Z lekcjami historii jest jeszcze ten problem, że zwykle nie zdąży się przerobić historii najnowszej, a ona jest właściwie najważniejsza!
Mam takie same odczucia.
Po tematach z okresu II wojnie światowej lecieliśmy zawsze po łebkach w okresie przedwakacyjnym (kiedy to z powodu matur co chwila wypadały nam kolejne lekcje bo nauczyciele całe dnie spędzali w sekretariacie przy kserokopiarce), a wydarzenia po roku 1980 to już w ogóle była dla nich jakaś abstrakcja, o której nie warto wspominać.
Z historii miałem zawsze 5, nawet maturę z niej pisałem…i ostatnio nawet rozmawiałem o tym jak mogłyby być lekcje historii ciekawe, gdyby o te 120-130 stopni zmienić kierunek. W podstawówce, gimnazjum i liceum nigdy nie dotarliśmy z materiałem do XX wieku i to jest największy problem, to co najciekawsze zostało opuszczone. Jestem pewien, że bardzo dużej liczbie osób w pewien sposób nie dano szansy na zainteresowanie się historią. Oprócz samego faktu, że historia może być ciekawa, odgrywa ona w postrzeganiu świata, sytuacji politycznej, społecznej i na wielu innych płaszczyznach najważniejszą rolę spośród szkolnych przedmiotów szkolnych.

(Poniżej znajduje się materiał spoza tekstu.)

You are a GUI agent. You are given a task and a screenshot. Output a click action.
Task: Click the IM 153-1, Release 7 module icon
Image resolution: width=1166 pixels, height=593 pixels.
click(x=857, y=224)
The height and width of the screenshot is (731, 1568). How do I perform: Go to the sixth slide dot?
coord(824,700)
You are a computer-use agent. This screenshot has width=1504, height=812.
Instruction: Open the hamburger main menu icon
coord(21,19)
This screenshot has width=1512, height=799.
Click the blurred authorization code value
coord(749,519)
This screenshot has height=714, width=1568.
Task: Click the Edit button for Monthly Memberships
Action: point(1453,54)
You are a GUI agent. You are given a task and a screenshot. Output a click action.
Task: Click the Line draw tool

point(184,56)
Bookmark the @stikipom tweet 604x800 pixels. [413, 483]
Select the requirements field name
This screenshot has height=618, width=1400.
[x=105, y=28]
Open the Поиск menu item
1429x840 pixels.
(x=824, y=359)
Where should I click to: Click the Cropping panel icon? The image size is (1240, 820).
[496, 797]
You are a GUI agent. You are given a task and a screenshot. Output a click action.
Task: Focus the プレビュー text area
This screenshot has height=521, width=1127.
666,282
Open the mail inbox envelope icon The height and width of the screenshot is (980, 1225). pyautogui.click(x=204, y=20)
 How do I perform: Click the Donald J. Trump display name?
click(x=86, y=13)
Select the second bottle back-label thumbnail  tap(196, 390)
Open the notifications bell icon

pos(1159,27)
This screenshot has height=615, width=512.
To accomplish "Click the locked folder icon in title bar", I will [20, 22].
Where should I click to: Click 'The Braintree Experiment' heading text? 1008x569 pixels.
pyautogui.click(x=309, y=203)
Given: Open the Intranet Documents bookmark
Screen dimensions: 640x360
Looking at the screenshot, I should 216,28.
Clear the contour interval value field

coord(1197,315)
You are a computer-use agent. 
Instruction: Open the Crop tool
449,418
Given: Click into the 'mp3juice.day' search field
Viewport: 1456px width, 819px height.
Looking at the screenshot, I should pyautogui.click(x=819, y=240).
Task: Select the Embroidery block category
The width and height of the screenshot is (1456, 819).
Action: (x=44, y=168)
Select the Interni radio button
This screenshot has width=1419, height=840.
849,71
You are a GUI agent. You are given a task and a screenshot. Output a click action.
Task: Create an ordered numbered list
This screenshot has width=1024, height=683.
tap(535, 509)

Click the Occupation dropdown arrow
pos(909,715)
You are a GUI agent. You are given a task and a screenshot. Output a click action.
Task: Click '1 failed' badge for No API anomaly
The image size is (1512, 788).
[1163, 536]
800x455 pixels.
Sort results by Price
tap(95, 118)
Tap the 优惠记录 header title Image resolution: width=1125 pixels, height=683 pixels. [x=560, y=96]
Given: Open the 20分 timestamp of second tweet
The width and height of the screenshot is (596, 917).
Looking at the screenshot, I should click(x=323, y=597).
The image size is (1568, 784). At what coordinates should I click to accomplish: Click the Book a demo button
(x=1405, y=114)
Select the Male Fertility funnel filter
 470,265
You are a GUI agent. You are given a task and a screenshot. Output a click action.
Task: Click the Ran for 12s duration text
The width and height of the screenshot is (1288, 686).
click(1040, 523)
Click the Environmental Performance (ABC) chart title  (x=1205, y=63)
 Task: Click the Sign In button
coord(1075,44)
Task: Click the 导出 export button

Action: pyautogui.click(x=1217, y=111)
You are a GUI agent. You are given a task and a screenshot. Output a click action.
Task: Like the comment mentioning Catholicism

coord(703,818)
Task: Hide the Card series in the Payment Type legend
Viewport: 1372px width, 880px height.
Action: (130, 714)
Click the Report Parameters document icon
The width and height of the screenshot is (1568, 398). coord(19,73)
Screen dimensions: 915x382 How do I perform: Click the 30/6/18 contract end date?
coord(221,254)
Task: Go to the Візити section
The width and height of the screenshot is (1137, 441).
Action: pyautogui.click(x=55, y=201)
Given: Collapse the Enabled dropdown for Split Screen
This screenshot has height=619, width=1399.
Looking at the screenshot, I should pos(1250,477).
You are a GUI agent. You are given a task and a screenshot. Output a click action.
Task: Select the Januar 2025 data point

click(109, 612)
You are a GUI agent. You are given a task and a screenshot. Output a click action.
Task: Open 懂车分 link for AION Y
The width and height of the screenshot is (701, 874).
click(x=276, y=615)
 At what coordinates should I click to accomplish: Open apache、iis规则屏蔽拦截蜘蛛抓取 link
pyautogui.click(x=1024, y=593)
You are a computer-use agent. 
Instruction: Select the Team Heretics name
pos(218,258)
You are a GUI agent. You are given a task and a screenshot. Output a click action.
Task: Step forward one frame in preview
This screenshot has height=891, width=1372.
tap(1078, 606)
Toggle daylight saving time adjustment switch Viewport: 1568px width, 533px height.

Zawsze początek kolejnej części edukacji to była historia od początku. Mezopotamia i te inne pierdoły. Jeżeli kogoś to interesowało to na zdrowie, ale czemu ciągle każą się dzieciakom skupiać na jakichś zaszłych pierdołach zamiast skupić się na tym co ważne, czyli historii współczesnej i kawałek przed. Pamiętam, że jak jechałem zawsze na 3 to gdy przerabialiśmy okres od I wojny wzwyż to jakoś wszystko się odmieniało i miałem 5. Bo mnie to po prostu interesowało. Chciałem wiedzieć kto z kim, po co, dlaczego, za ile i czemu tak drogo. A starożytne bitwy to po prostu strata czasu dla mnie była.